▶ **INSTRUCTION**
Please switch "GUI agent" to "screen agent" throughout these lines and leave everything else unchanged.
-- begin GIVEN ENTRIES --
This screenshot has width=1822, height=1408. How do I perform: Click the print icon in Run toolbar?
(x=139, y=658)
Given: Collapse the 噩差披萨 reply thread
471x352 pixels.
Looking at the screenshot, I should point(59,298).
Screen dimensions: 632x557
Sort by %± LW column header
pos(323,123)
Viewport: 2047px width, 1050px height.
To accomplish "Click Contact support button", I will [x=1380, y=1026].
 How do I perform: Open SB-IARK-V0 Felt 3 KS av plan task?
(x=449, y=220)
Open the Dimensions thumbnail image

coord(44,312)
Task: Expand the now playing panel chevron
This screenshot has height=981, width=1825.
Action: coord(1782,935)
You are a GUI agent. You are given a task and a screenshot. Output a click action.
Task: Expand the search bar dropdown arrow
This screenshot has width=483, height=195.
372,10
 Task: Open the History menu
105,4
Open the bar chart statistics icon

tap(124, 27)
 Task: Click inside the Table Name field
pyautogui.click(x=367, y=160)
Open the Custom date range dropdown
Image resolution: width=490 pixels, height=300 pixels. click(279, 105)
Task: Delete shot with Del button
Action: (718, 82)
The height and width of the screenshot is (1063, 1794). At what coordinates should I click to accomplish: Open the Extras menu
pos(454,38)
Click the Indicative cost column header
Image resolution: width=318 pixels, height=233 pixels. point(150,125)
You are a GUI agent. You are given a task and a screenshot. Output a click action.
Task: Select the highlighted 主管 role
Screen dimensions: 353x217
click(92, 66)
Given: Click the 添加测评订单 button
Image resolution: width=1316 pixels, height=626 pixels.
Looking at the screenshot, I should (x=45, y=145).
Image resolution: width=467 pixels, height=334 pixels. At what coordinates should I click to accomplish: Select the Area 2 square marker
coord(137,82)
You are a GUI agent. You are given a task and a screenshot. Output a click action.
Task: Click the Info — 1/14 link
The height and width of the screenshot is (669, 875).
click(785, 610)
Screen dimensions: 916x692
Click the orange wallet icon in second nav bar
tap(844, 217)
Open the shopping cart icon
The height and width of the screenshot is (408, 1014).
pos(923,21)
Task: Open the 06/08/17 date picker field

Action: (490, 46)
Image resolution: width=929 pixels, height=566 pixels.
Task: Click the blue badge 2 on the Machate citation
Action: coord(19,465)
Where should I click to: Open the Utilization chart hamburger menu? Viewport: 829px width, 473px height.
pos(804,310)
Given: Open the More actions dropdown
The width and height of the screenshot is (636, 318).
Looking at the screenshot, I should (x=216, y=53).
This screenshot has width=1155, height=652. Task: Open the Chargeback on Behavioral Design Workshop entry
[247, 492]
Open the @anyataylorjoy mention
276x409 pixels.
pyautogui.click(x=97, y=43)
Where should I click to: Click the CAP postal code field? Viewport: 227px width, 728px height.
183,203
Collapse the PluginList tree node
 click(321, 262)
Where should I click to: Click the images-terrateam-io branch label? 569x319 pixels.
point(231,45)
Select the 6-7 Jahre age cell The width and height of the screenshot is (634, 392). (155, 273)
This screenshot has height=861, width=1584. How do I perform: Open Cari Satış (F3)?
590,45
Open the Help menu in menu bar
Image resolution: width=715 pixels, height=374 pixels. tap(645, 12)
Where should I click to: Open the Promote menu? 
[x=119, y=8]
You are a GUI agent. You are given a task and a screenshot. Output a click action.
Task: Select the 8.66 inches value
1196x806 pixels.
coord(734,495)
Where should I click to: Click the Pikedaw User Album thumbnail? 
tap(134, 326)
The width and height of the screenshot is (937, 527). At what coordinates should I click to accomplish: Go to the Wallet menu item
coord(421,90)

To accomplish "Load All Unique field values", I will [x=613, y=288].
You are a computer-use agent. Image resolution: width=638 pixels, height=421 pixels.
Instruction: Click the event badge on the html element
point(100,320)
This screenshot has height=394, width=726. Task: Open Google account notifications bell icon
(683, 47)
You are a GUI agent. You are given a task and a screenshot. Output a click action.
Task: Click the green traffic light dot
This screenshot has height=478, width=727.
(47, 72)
-- end GIVEN ENTRIES --
▶ **WRITTEN RESPONSE**
This screenshot has width=1822, height=1408. How do I perform: Click the print icon in Run toolbar?
(x=139, y=658)
Given: Collapse the 噩差披萨 reply thread
471x352 pixels.
Looking at the screenshot, I should point(59,298).
Screen dimensions: 632x557
Sort by %± LW column header
pos(323,123)
Viewport: 2047px width, 1050px height.
To accomplish "Click Contact support button", I will [x=1380, y=1026].
 How do I perform: Open SB-IARK-V0 Felt 3 KS av plan task?
(x=449, y=220)
Open the Dimensions thumbnail image

coord(44,312)
Task: Expand the now playing panel chevron
This screenshot has height=981, width=1825.
Action: coord(1782,935)
You are a screen agent. You are given a task and a screenshot. Output a click action.
Task: Expand the search bar dropdown arrow
This screenshot has width=483, height=195.
372,10
 Task: Open the History menu
105,4
Open the bar chart statistics icon

tap(124, 27)
 Task: Click inside the Table Name field
pyautogui.click(x=367, y=160)
Open the Custom date range dropdown
Image resolution: width=490 pixels, height=300 pixels. click(279, 105)
Task: Delete shot with Del button
Action: (718, 82)
The height and width of the screenshot is (1063, 1794). At what coordinates should I click to accomplish: Open the Extras menu
pos(454,38)
Click the Indicative cost column header
Image resolution: width=318 pixels, height=233 pixels. point(150,125)
You are a screen agent. You are given a task and a screenshot. Output a click action.
Task: Select the highlighted 主管 role
Screen dimensions: 353x217
click(92, 66)
Given: Click the 添加测评订单 button
Image resolution: width=1316 pixels, height=626 pixels.
Looking at the screenshot, I should (x=45, y=145).
Image resolution: width=467 pixels, height=334 pixels. At what coordinates should I click to accomplish: Select the Area 2 square marker
coord(137,82)
You are a screen agent. You are given a task and a screenshot. Output a click action.
Task: Click the Info — 1/14 link
The height and width of the screenshot is (669, 875).
click(785, 610)
Screen dimensions: 916x692
Click the orange wallet icon in second nav bar
tap(844, 217)
Open the shopping cart icon
The height and width of the screenshot is (408, 1014).
pos(923,21)
Task: Open the 06/08/17 date picker field

Action: (490, 46)
Image resolution: width=929 pixels, height=566 pixels.
Task: Click the blue badge 2 on the Machate citation
Action: coord(19,465)
Where should I click to: Open the Utilization chart hamburger menu? Viewport: 829px width, 473px height.
pos(804,310)
Given: Open the More actions dropdown
The width and height of the screenshot is (636, 318).
Looking at the screenshot, I should (x=216, y=53).
This screenshot has width=1155, height=652. Task: Open the Chargeback on Behavioral Design Workshop entry
[247, 492]
Open the @anyataylorjoy mention
276x409 pixels.
pyautogui.click(x=97, y=43)
Where should I click to: Click the CAP postal code field? Viewport: 227px width, 728px height.
183,203
Collapse the PluginList tree node
 click(321, 262)
Where should I click to: Click the images-terrateam-io branch label? 569x319 pixels.
point(231,45)
Select the 6-7 Jahre age cell The width and height of the screenshot is (634, 392). (155, 273)
This screenshot has height=861, width=1584. How do I perform: Open Cari Satış (F3)?
590,45
Open the Help menu in menu bar
Image resolution: width=715 pixels, height=374 pixels. tap(645, 12)
Where should I click to: Open the Promote menu? 
[x=119, y=8]
You are a screen agent. You are given a task and a screenshot. Output a click action.
Task: Select the 8.66 inches value
1196x806 pixels.
coord(734,495)
Where should I click to: Click the Pikedaw User Album thumbnail? 
tap(134, 326)
The width and height of the screenshot is (937, 527). At what coordinates should I click to accomplish: Go to the Wallet menu item
coord(421,90)

To accomplish "Load All Unique field values", I will [x=613, y=288].
You are a computer-use agent. Image resolution: width=638 pixels, height=421 pixels.
Instruction: Click the event badge on the html element
point(100,320)
This screenshot has height=394, width=726. Task: Open Google account notifications bell icon
(683, 47)
You are a screen agent. You are given a task and a screenshot. Output a click action.
Task: Click the green traffic light dot
This screenshot has height=478, width=727.
(47, 72)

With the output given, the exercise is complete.